To do> Format the entries from the line containing "Viewport: 895px width, 491px height." through the line containing "pos(165,35)", inclusive, as a JSON list of strings with one string per line and no blank lines.

Supplied data>
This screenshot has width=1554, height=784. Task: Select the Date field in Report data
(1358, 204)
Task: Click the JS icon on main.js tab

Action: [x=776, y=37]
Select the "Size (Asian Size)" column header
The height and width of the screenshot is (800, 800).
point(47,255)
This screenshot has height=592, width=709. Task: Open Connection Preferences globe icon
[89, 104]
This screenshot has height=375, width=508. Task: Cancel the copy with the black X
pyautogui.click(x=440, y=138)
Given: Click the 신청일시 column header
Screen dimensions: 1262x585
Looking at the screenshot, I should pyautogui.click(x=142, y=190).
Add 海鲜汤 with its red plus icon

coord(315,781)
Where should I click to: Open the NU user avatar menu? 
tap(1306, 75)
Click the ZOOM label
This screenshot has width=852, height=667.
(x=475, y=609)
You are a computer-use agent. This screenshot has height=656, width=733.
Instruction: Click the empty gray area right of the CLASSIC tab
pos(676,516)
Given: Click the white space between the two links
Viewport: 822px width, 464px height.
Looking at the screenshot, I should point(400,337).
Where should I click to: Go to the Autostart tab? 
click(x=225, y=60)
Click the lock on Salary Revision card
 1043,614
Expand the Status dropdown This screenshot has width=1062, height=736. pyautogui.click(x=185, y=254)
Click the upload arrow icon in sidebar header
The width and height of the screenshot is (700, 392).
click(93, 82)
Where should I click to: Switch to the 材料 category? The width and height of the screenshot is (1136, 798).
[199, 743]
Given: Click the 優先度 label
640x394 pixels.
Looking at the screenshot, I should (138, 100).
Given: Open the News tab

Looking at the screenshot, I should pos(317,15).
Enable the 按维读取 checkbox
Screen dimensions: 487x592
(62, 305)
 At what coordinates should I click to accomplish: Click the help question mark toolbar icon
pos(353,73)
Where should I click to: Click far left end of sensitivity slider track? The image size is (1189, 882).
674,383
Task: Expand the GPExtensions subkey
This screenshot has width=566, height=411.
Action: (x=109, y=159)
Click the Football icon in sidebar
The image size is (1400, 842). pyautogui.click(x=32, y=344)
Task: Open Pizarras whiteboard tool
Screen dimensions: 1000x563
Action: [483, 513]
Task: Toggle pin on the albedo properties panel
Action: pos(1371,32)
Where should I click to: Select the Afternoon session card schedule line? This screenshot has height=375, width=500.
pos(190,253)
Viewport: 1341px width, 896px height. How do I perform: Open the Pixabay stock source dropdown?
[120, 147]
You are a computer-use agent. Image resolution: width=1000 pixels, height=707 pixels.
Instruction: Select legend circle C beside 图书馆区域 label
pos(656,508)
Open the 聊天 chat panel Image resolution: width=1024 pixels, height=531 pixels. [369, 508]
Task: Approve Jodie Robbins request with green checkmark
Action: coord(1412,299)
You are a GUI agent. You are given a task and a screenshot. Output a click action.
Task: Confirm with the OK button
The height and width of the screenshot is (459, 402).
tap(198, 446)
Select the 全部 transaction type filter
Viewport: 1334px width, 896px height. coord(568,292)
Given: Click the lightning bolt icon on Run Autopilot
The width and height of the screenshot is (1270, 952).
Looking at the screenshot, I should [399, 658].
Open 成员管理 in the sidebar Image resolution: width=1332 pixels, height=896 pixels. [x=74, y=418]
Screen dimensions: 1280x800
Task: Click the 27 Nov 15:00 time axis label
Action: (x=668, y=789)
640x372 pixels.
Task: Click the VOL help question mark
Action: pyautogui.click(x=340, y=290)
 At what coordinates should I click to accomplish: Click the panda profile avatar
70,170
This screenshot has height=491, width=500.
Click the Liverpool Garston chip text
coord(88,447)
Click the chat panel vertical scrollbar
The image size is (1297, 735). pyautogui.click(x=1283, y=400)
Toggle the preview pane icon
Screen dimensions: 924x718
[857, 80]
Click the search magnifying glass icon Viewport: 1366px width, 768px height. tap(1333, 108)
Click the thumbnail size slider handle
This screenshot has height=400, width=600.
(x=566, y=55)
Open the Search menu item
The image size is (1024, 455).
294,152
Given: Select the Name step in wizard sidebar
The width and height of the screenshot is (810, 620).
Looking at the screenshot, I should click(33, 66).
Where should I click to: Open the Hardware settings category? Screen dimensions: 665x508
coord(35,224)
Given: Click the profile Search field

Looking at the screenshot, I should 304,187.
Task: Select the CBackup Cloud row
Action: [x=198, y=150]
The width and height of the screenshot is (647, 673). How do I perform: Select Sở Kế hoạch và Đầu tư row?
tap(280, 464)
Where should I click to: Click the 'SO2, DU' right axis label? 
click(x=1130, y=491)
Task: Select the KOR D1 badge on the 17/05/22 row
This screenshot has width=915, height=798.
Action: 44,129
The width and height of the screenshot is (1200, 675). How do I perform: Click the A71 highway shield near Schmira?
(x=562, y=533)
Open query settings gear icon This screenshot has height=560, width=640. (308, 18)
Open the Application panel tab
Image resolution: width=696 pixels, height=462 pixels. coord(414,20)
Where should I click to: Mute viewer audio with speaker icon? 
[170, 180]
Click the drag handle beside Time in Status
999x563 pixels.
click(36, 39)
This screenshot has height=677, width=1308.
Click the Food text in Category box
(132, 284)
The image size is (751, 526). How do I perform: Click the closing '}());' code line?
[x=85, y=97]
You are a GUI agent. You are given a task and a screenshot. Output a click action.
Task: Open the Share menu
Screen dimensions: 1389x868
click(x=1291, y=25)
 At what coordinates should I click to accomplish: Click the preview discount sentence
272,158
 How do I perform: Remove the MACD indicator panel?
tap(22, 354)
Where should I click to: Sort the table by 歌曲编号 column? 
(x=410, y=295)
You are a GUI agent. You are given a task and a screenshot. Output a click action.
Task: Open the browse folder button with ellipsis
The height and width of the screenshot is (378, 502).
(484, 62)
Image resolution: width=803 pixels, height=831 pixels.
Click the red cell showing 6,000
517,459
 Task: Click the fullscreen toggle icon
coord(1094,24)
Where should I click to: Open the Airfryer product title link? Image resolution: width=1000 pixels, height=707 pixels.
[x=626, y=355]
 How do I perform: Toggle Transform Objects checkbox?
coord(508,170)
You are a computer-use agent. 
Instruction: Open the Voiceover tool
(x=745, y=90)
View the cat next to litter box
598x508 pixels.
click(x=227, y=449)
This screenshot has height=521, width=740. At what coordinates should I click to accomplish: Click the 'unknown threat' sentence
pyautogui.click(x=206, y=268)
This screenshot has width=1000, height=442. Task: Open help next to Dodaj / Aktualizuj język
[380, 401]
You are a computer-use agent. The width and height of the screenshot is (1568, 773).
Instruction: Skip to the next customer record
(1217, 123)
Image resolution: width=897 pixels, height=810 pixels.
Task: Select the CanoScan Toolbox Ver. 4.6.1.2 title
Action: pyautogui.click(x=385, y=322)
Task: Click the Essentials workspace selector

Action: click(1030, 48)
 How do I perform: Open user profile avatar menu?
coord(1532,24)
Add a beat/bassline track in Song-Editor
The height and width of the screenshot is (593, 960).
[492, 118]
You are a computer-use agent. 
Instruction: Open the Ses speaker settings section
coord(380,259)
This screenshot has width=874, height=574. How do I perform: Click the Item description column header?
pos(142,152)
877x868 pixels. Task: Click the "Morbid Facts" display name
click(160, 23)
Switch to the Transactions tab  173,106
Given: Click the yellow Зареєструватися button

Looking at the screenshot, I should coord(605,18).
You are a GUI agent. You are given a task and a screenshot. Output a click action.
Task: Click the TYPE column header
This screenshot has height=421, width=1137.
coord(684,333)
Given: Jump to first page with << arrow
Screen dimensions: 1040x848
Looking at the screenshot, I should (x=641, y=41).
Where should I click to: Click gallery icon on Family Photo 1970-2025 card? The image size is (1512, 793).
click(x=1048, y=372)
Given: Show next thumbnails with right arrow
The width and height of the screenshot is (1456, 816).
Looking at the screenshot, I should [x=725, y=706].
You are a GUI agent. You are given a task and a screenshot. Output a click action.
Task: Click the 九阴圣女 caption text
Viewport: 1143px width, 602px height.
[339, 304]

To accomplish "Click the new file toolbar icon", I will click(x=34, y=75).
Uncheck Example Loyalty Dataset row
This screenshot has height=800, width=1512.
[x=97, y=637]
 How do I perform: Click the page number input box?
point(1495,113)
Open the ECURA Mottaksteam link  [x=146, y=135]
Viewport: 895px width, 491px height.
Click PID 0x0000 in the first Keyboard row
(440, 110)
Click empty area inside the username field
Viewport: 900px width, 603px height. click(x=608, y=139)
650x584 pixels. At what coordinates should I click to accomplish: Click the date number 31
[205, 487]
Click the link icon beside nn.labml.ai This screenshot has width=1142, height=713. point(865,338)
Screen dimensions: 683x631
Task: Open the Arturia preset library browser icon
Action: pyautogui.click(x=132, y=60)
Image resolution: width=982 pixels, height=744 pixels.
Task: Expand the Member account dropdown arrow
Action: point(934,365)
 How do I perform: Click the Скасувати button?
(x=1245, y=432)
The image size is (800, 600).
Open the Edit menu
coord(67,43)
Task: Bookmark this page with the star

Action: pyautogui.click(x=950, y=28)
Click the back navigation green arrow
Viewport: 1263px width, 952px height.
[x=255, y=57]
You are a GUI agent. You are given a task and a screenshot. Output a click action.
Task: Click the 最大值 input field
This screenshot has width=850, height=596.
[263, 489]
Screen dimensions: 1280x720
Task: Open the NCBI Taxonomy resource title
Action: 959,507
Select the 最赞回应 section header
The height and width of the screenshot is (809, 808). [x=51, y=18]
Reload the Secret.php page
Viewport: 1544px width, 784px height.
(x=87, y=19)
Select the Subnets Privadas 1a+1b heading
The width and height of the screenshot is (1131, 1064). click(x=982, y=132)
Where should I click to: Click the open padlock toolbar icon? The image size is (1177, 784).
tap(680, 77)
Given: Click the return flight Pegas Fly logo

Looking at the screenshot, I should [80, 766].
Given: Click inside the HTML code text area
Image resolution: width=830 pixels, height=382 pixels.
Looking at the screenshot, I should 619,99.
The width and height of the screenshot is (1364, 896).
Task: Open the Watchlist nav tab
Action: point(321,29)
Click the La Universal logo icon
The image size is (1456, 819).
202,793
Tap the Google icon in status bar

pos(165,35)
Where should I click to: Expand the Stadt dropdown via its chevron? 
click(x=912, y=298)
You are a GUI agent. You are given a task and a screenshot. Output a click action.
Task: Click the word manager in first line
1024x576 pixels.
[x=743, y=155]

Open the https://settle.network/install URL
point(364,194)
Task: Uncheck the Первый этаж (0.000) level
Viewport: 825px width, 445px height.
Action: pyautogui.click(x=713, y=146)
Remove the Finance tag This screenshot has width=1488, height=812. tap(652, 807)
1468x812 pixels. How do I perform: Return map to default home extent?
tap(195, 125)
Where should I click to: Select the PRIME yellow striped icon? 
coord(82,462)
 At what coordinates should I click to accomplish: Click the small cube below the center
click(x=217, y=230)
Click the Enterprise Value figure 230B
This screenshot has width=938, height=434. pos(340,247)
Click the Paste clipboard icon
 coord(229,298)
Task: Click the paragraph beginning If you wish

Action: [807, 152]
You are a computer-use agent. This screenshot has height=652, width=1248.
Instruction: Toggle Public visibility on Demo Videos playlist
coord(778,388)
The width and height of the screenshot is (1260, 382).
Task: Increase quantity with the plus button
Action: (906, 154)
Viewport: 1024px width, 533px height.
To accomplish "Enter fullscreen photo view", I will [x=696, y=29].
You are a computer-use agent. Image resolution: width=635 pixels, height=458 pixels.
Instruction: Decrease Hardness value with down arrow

Correct answer>
[
  "Viewport: 895px width, 491px height.",
  "Click PID 0x0000 in the first Keyboard row",
  "(440, 110)",
  "Click empty area inside the username field",
  "Viewport: 900px width, 603px height. click(x=608, y=139)",
  "650x584 pixels. At what coordinates should I click to accomplish: Click the date number 31",
  "[205, 487]",
  "Click the link icon beside nn.labml.ai This screenshot has width=1142, height=713. point(865,338)",
  "Screen dimensions: 683x631",
  "Task: Open the Arturia preset library browser icon",
  "Action: pyautogui.click(x=132, y=60)",
  "Image resolution: width=982 pixels, height=744 pixels.",
  "Task: Expand the Member account dropdown arrow",
  "Action: point(934,365)",
  " How do I perform: Click the Скасувати button?",
  "(x=1245, y=432)",
  "The image size is (800, 600).",
  "Open the Edit menu",
  "coord(67,43)",
  "Task: Bookmark this page with the star",
  "Action: pyautogui.click(x=950, y=28)",
  "Click the back navigation green arrow",
  "Viewport: 1263px width, 952px height.",
  "[x=255, y=57]",
  "You are a GUI agent. You are given a task and a screenshot. Output a click action.",
  "Task: Click the 最大值 input field",
  "This screenshot has width=850, height=596.",
  "[263, 489]",
  "Screen dimensions: 1280x720",
  "Task: Open the NCBI Taxonomy resource title",
  "Action: 959,507",
  "Select the 最赞回应 section header",
  "The height and width of the screenshot is (809, 808). [x=51, y=18]",
  "Reload the Secret.php page",
  "Viewport: 1544px width, 784px height.",
  "(x=87, y=19)",
  "Select the Subnets Privadas 1a+1b heading",
  "The width and height of the screenshot is (1131, 1064). click(x=982, y=132)",
  "Where should I click to: Click the open padlock toolbar icon? The image size is (1177, 784).",
  "tap(680, 77)",
  "Given: Click the return flight Pegas Fly logo",
  "Looking at the screenshot, I should [80, 766].",
  "Given: Click inside the HTML code text area",
  "Image resolution: width=830 pixels, height=382 pixels.",
  "Looking at the screenshot, I should 619,99.",
  "The width and height of the screenshot is (1364, 896).",
  "Task: Open the Watchlist nav tab",
  "Action: point(321,29)",
  "Click the La Universal logo icon",
  "The image size is (1456, 819).",
  "202,793",
  "Tap the Google icon in status bar",
  "pos(165,35)"
]